INNOCENT.—Pardon, ma tante; c'est que j'étais si content de vous voir!
MADAME BONBECK.—De me voir? Tiens! qu'est-ce qui te prend? tu me connais à peine.
INNOCENT.—Oui, ma tante, mais je vous aime beaucoup, et je vous ai regrettée plus d'une fois depuis huit jours que je suis en pension.
MADAME BONBECK.—Ce qui ne veut pas dire que tu m'aimes, mon garçon, mais que tu détestes la pension. Te voilà donc sorti?
INNOCENT.—Oui, ma tante, je viens achever la journée avec vous.
MADAME BONBECK.—Mais tu ne vas pas m'ennuyer au salon, empêcher ma musique, briser mes violons et me faire enrager. Va-t'en chez Simplicie et reviens pour dîner. Allons, Boginski, reprenons l'andante pianissimo, con amore, maestoso!

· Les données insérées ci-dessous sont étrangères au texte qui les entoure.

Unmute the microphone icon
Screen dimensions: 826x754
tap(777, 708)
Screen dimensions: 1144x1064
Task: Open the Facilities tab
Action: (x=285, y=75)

A peine eut-elle tiré quelques sons du violon, qu'une nouvelle interruption vint l'irriter contre Innocent. En se retirant, il marcha sans voir sur la queue du chat, à demi-couché sur le ventre du chien. La douleur fit faire au chat un bond prodigieux; en retombant, les griffes de ses quatre pattes s'enfoncèrent dans la peau du chien, qui, bondissant à son tour, s'élança sur le chat, puis sur Innocent: le chat le reçût à coups de griffes, Innocent à coup de pied. La tante s'élança sur Innocent et lui cassa son archet sur le dos; d'un coup de pied elle lança l'amour des chats à l'autre bout de la chambre et d'un coup de poing terrassa l'amour des chiens; Innocent se sauva chez sa soeur, le chat se blottit sous un canapé, le chien se réfugia derrière un rideau, et Mme Bonbeck revint près de Boginski, son archet cassé à la main, jurant contre Innocent, regrettant un excellent archet, tâchant de le remplacer en cherchant dans cent qu'elle avait en réserve, et pestant contre les importuns, les enfants et les parents incommodes. Boginski ne disait rien, mais cherchait à la calmer en l'approuvant du geste, du regard et par quelques offres de service pour remettre en hon état l'archet cassé. Pendant qu'elle grondait, jurait et menaçait, Innocent et Simplicie demandèrent à Prudence de sortir à pied pour se promener et pour éviter la tante jusqu'au dîner. Prudence, toujours aux ordres de ses jeunes maîtres, y consentit sans peine, et ils sortirent tous trois accompagnés du fidèle Coz.
Innocent et Simplicie marchaient en avant; Prudence suivait avec Coz, qui lui offrit le bras pour avoir l'air de bons bourgeois faisant leur dimanche avec leurs enfants. Prudence, enchantée de se donner une si noble apparence, prit le bras de Coz, et tous deux suivirent les enfants.
Ils marchèrent longtemps et toujours droit en avant. Ils étaient arrivés sans le savoir aux Champs-Elysées; c'était pour eux un spectacle magnifique; les voitures, le beau monde, les petites boutiques, les jeux divers, les Guignols et autres théâtres leur causaient une admiration telle, que les enfants, oubliant Prudence et Coz, se perdirent dans la foule, et que Prudence et Coz, oubliant les enfants, les perdirent de vue. Innocent et Simplicie marchaient, s'arrêtaient, regardaient! Ils s'assirent devant un Guignol, et virent tous les crimes de Polichinelle et sa punition par le diable. Comme ou finissait, une femme vint leur demander trois sous par chaise; ils n'avaient pas d'argent et se retournèrent pour en demander à Prudence. Point de Prudence, ils étaient seuls.
—Nous n'avons pas d'argent, dit timidement Innocent.